# Requirement 1:
Please list the section headings in the credit score text.
# Requirement 2:
Translate this sentence from the credit score text into Spanish: "Even with excellent credit, there's still a small chance you could be denied."
# Requirement 3:
In the credit score text's $25,000, 60-month auto loan example, what monthly payment goes with a credit score of 640?

··· Source

What counts as an excellent credit score can differ from one lender to the next. Generally, if your credit score is above 750, you're considered to have excellent credit.

If you already have an excellent credit score, make sure you're getting the most out of it.

Better Chances for Approval

Many businesses use credit scores to determine whether to approve your application. When you have a poor credit score, there's a greater chance your applications will be denied because creditors may consider you to be a risky borrower. You have a much better chance of being approved with an excellent credit score, since your credit history shows that you've borrowed responsibly in the past.

Outside those circumstances, you'll find that it's much easier to apply for credit cards and loans when you have an excellent credit score. However, you can quickly ruin an excellent credit score by making too many credit applications, especially in a short period of time.


Even with excellent credit, there's still a small chance you could be denied. For example, this may happen if your income isn't high enough or you're carrying too much debt.

Save Money on Interest

Interest rates on credit cards and loans are directly related to the credit risk you pose, which is measured by your credit score. Excellent credit allows you to qualify for the lowest interest rates, which can save you thousands of dollars over your lifetime.

For example, if you apply for a $250,000, 30-year fixed mortgage and qualify for a low rate of 2.842%, you'd pay a total of $121,818 in interest over the life of the mortgage. On the other hand, if you apply with a credit score of 640 and qualify for an APR of 3.455%, you'd pay an additional $51,911 in interest over the life of the loan.

Lower Monthly Loan Payments

Since loan payments are directly tied to the interest rate, having an excellent credit score can make it easier to afford your mortgage or car loan payments.

Consider getting a $25,000, 60-month auto loan. With an excellent credit score above 720, you could qualify for a monthly payment of $462. A credit score of 640, on the other hand, would give you monthly payments of $538. That amount can make a big difference in your monthly budget.

······
··· Collected material

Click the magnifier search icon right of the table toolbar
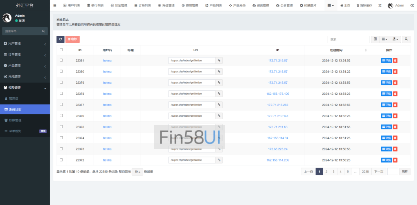Image resolution: width=417 pixels, height=205 pixels. (406, 39)
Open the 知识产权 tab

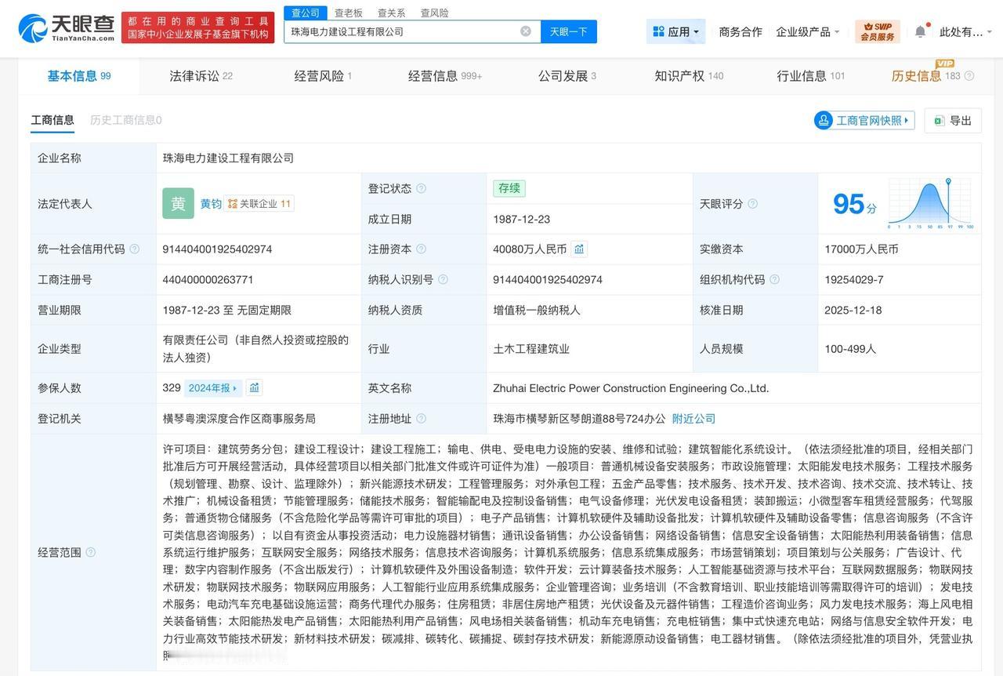pos(688,76)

······

# Exercise answer 1:
Better Chances for Approval
Save Money on Interest
Lower Monthly Loan Payments

# Exercise answer 2:
Incluso con un crédito excelente, todavía existe una pequeña posibilidad de que te rechacen.

# Exercise answer 3:
$538